- _Exercise_:
What you return must match the listing below exactly, minus any pictures.
Segment Start: Data to examine
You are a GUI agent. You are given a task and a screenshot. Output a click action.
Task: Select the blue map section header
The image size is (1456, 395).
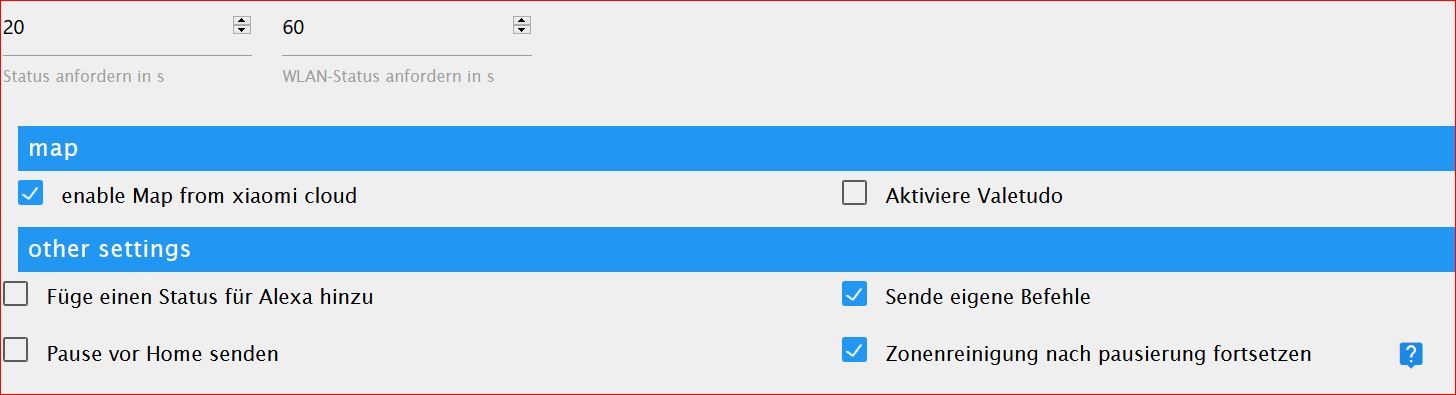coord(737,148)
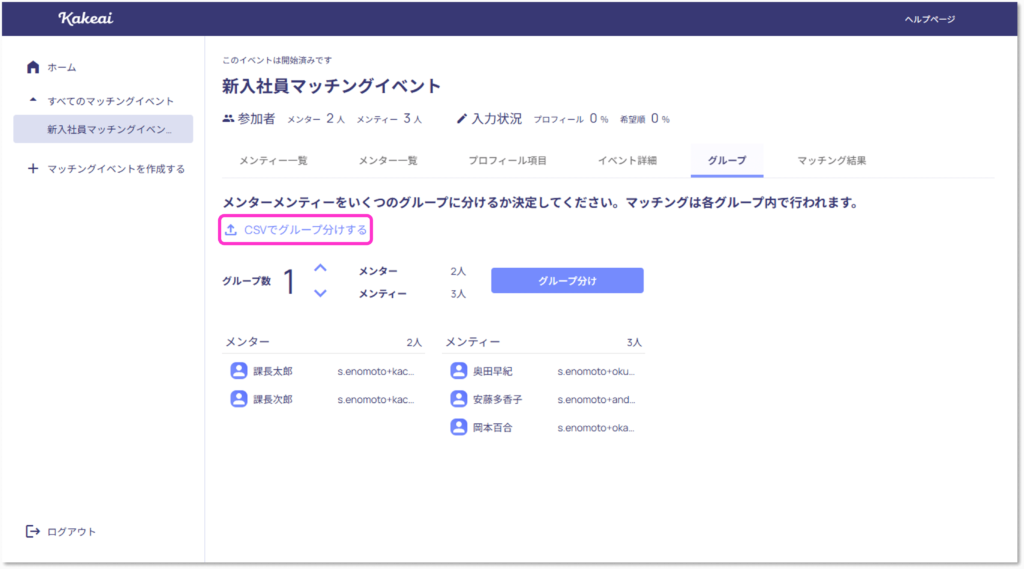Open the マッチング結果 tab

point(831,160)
Segment End: Data to examine
- _Expected output_:
You are a GUI agent. You are given a task and a screenshot. Output a click action.
Task: Select the blue map section header
The image size is (1456, 395).
coord(737,148)
Open the マッチング結果 tab

point(831,160)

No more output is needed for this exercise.